人称指示语是冲突性话语的十分常见语用策略,使用频繁且具有动态性,它承载着冲突主体的人际语用取向。由于冲突性话语的对抗性、弱兼容性,人称指示语的视点站位存在三种类型,凸显自我中心视点,突出与冲突一方的情感关联、心理距离。同时,冲突主体使用的人称指示语及其复合结构直接影响到所期望构建的身份权势。在冲突触起、发展阶段,冲突主体多使用离情型人称指示结构,旨在构建趋异型交际身份;在冲突弱化、结束阶段,冲突主体倾向于使用移情型或交互型人称指示结构,以期构建趋同型交际身份。
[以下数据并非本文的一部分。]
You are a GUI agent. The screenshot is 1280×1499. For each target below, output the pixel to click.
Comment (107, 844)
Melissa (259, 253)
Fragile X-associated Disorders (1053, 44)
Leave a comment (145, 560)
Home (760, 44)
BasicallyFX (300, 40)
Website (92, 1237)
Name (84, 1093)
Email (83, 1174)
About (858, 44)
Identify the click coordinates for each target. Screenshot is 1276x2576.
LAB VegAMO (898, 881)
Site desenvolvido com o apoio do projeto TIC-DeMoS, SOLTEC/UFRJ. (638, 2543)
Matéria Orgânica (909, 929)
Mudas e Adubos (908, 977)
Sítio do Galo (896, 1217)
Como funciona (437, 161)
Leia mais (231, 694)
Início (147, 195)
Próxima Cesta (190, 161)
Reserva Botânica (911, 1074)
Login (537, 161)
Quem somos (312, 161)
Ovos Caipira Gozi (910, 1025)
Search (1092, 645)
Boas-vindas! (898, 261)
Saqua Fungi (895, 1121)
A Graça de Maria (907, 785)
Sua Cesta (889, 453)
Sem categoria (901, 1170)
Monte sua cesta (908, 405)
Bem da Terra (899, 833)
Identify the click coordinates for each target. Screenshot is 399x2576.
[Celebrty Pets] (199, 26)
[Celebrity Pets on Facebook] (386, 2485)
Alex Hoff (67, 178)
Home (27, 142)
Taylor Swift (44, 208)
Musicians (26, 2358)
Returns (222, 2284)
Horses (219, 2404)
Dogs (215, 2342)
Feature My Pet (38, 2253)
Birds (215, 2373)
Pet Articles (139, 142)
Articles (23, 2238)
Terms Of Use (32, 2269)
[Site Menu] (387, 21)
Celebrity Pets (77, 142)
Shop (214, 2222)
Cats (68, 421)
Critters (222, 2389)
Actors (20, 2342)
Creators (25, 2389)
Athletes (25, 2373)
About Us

当然,人际冲突进程并非单纯线性发展,冲突主体的语力较量与缓和、权势维持和争夺已为常态,人称指示语的视点站位与身份构建之间呈现出相互关联、交互融合的发展趋势。
[1]Tannen,D.You Just Don’t Understand:Women and Men in Conversation[M].New York: William Morrow,1990:149.
[2]赵英玲.汉语冲突话语语用修辞研究[D].长春:东北师范大学,2008:55.
[3]何自然,冉永平.新编语用学概论[M].北京:北京大学出版社,2009:31,33.
[4]王钢.冲突话语的语言表征及其人际语用效应[J].辽宁工程技术大学学报:社会科学版,2015(2):205-208.
[5]冉永平.指示语选择的语用视点、语用移情与离情[J].外语教学与研究,2007(5):331-337.
[6]张俊,苗兴伟.语言移情的人际功能视角[J].外语教学,2004(5):41-44.
[7]李向华.汉语语用移情研究综述[J].理论月刊,2013(12):98-104.
[8]杨佑文,管琼.语言的主观性与人称指示语[J].外语学刊,2015(3):46-52.
[9]李成团.指示语选择的视点定位与身份构建[J].外语教学,2010(5):15-19.
[10]李成团.身份构建的人际语用学研究:现状、原则与议题[J]. 中国外语,2015(2):47-54.